As the text is analyzed, a focus word is placed at the beginning of a ten word window that records which neighboring words are counted as co-occurring. Matrix values are accumulated by weighting the co-occurrence inversely proportional to the distance from the focus word; closer neighboring words are thought to reflect more of the focus word's semantics and so are weighted higher. HAL also records word-ordering information by treating the co-occurrence differently based on whether the neighboring word appeared before or after the focus word.
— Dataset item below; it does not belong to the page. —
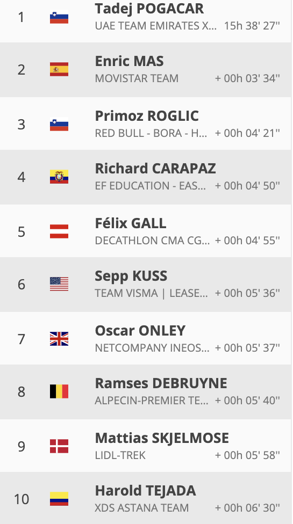Click the Ecuadorian flag beside Richard CARAPAZ
The image size is (293, 524).
(x=59, y=177)

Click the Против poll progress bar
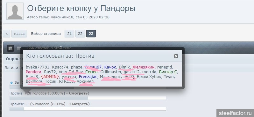coord(88,98)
Typically, the all of the co-occurrence information is used to build semantic vectors are used (for an N x N matrix, these are 2*N in length). However, HAL also offers two possibilities for dimensionality reduction. Not all columns provide equal amount of information that can be used to distinguish the meanings of the words. Specifically, the information theoretic entropy of each column can be calculated as a way of ordering the columns by their importance. Using this ranking, either a fixed number of columns may be retained, or a threshold may be set to filter out low-entropy columns.
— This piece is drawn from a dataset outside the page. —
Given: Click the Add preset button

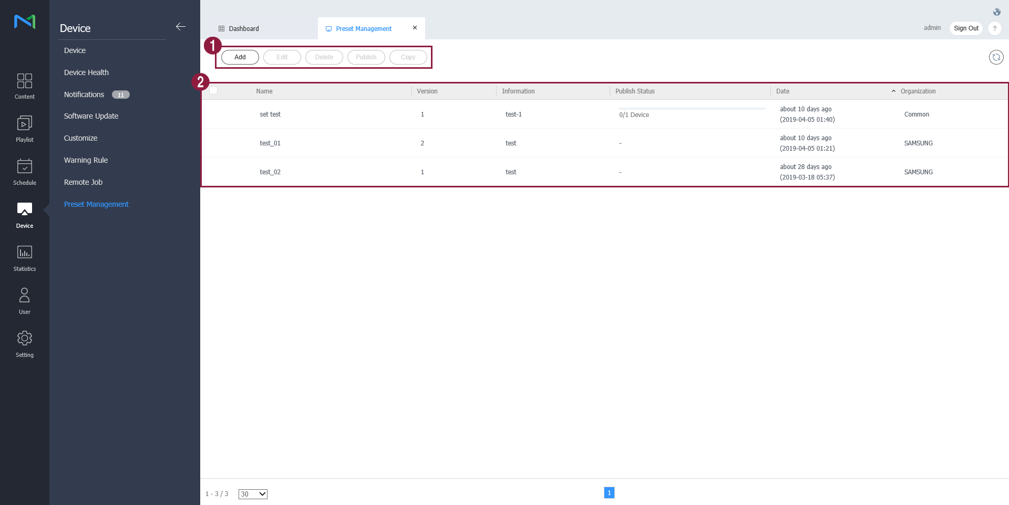Looking at the screenshot, I should [x=240, y=57].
For more information on HAL, the following paper is the source of this algorithm:

  • Lund, K., & Burgess, C. (1996). Producing high-dimensional semantic spaces from lexical co-occurrence. Behavior Research Methods, Instrumentation, and Computers, 28, 203-208. Available [here] (http://locutus.ucr.edu/reprintPDFs/lb96brmic.pdf).

See [here] (http://locutus.ucr.edu/Reprints.html) for additional papers that use HAL.

Running HAL

We provide the following options for changing the behavior of HAL.

  • -s, --windowSize=INT how many words to consider in each direction
  • -r, --retain=INT how many column dimensions to retain in the final word co-occurrence matrix. The retained columns will be those that provide the most information for distinguishing the semantics of the words. Unlike the --threshold option, this specifies a hard limit for how many to retain. This option may not specified at the same time as --threshold
  • -h, --threshold=DOUBLE the minimum information theoretic entropy a word must have to be retained in the final word co-occurrence matrix. This option may not be used at the same time as --retain.
  • -W, --weighting=CLASS the fully qualified name of a WeightingFunction implementation. HAL traditionally uses a ramped, linear weighting where those words occurring closets receive more weight, with a linear decrease based on distance.